The news report that President Bush referenced in his confirmation of the program stated that THAT PROGRAM had been the subject of dispute:
In mid-2004, concerns about the program expressed by national security officials, government lawyers and a judge prompted the Bush administration to suspend elements of the program and revamp it.
. . . A complaint from Judge Colleen Kollar-Kotelly, the federal judge who oversees the Federal Intelligence Surveillance Court, helped spur the suspension, officials said. The judge questioned whether information obtained under the N.S.A. program was being improperly used as the basis for F.I.S.A. wiretap warrant requests from the Justice Department, according to senior government officials. While not knowing all the details of the exchange, several government lawyers said there appeared to be concerns that the Justice Department, by trying to shield the existence of the N.S.A. program, was in danger of misleading the court about the origins of the information cited to justify the warrants.

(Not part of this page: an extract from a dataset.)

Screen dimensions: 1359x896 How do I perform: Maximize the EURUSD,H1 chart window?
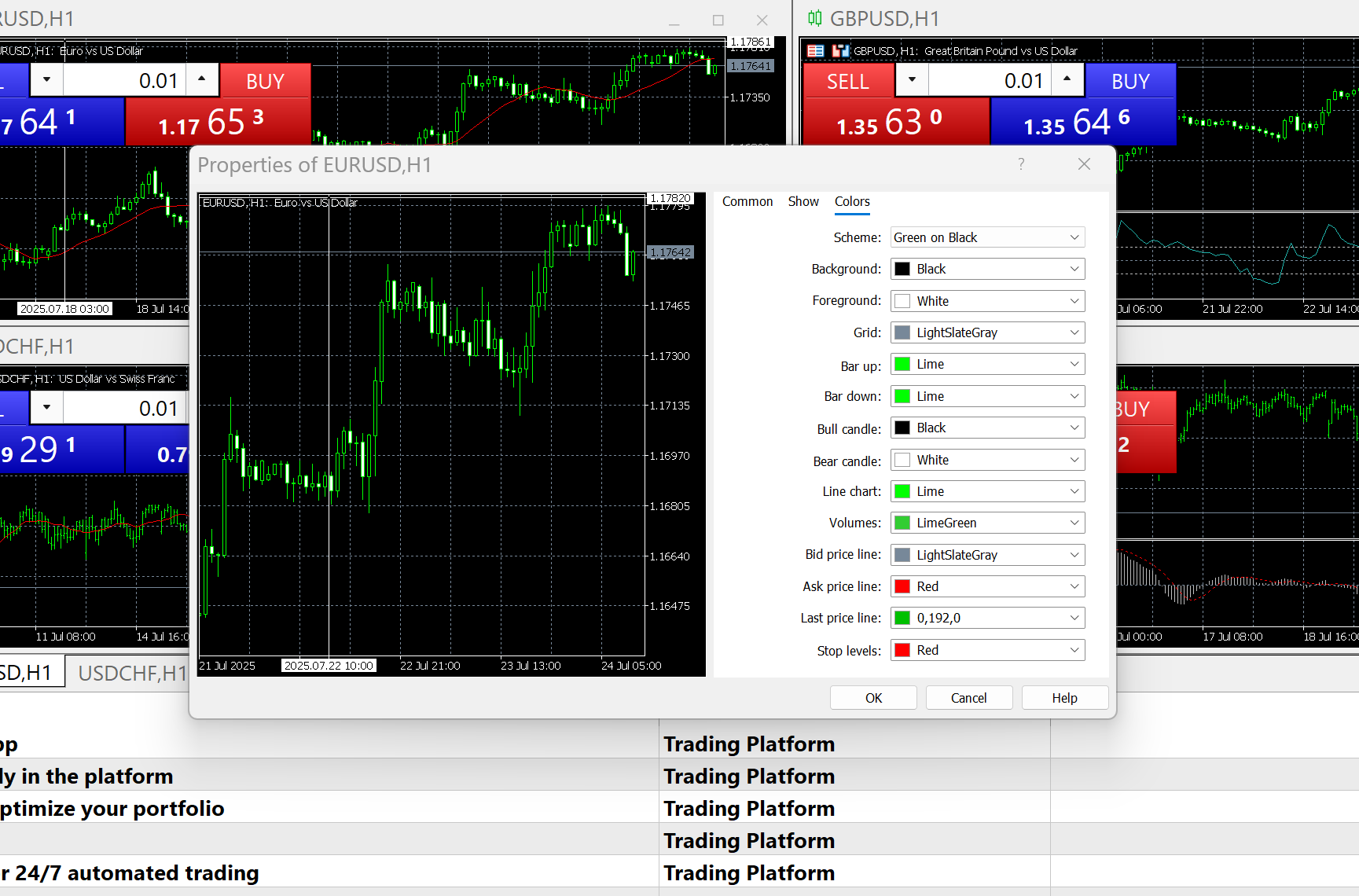(x=718, y=20)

One official familiar with the episode said the judge insisted to Justice Department lawyers at one point that any material gathered under the special N.S.A. program not be used in seeking wiretap warrants from her court. Judge Kollar-Kotelly did not return calls for comment.

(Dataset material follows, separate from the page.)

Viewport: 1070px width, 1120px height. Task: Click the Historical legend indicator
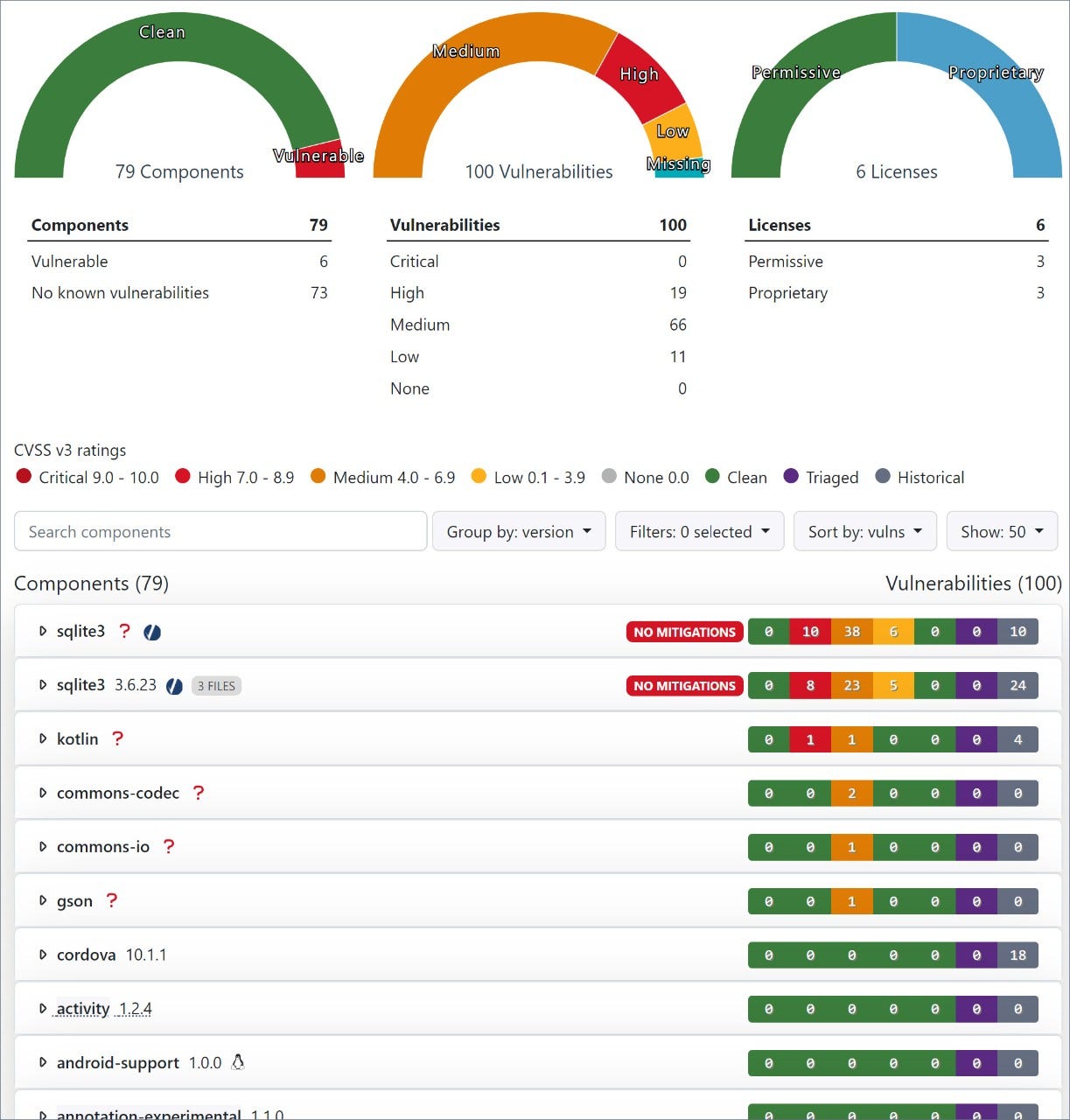pyautogui.click(x=884, y=477)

So when Gonzales testified that the "program the President confirmed" had NOT been subject of dispute, the very report the President referenced in fact DESCRIBED a dispute.
Anonymous Liberal has it right, Gonzo is arguing that he was talking about the program that existed AFTER the dispute was resolved when the question clearly was directed at the whole period of the TSP.
I think it is clear that Gonzales did not testify truthfully.